Hey, do you want to see Don Cheadle do a ton of cocaine and karate-kick doors open in an 80s-set Wall Street premium cable comedy that was created by one of the minds behind Happy Endings and has a series premiere that was directed by Seth Rogen and Evan Goldberg, who also serve as executive producers? If you do, Black Monday premieres on Showtime this Sunday and it is all of those things. Bingo bango, review over.
Wait. Crap. I’m being told that I can’t just turn this in and count it as a review. Okay, fine. Fine. We’ll get all into then, I guess. Ugh.
Black Monday is a new Showtime comedy created by David Caspe and Jordan Cahan. It stars Don Cheadle as Maurice “Mo” Monroe (aka Mo the Marauder aka “the Billy Ocean of trading”), head of a Wall Street chop shop named The Jammer Group that is living the cocaine-fueled high life of the pre-crash 1980s. That’s the main theme here: the action on the show picks up one year before the real Black Monday stock crash of 1987 and purports to explain — fictionally, in its own universe — how that happened.
There’s a fair amount of good, so let’s start with the positives. The cast is very good, starting with Cheadle’s energy as the mostly amoral trader who, yes, loves drugs and flashy things. (He rides around town in Lamborghini limousine that he calls “the Limbo,” which has a license plate that reads LIMBO1 and raises the important question of who beat him to the straightforward LIMBO plate.) His number two — also the former flame he still has feelings for — is Dawn Darcy, played by Regina Hall. Hall is excellent in a role that requires a lot of lifting: she’s the conscience of the show, but also the only one who can take on Mo, but also the Chief Ballbuster in a testosterone-soaked office.

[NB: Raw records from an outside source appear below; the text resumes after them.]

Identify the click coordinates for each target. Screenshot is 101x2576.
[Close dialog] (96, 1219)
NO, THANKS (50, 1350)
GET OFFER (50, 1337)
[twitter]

A different (possibly better) show could just focus on her navigating the Wall Street frat party atmosphere.
The rest of the cast is solid, too. Andrew Rannels plays Blair Pfaff, a nerd with an algorithm who is married to a wealthy woman played by Casey Wilson. Ken Marino pops up in a dual role as actual twin Lehman brothers. The Jammer Group is littered with your favorite comedy-types: Paul Scheer, Horatio Sanz, etc.
Also, it’s fast. Hoo boy, is it fast. Jokes come non-stop from a bunch of angles, sometimes focused on NBA basketball, which should surprise exactly no one who watched Caspe’s previous shows, Happy Endings and Marry Me. There’s one in the second episode about searching for a white person at any restaurant that has “a turkey sandwich to die for” that made me gasp from its humor and accuracy.
Now, on the flip side, the tone of the show can seem a little off at times. The jokes are often crude and sharp-edged in a way that can feel occasionally cringe-worthy. They also feel a bit forced in places, like someone took a network sitcom script and spiced it up on the fly. (“Call someone a name! Make a gay joke! This is the 80s, people still did that!,” I picture an executive shouting into a phone.) There’s nothing wrong with a show being filthy or mean —Big Mouth is much filthier and Succession is much meaner — as long as you do so in service of the story, and some things here feel off, at least in the early going.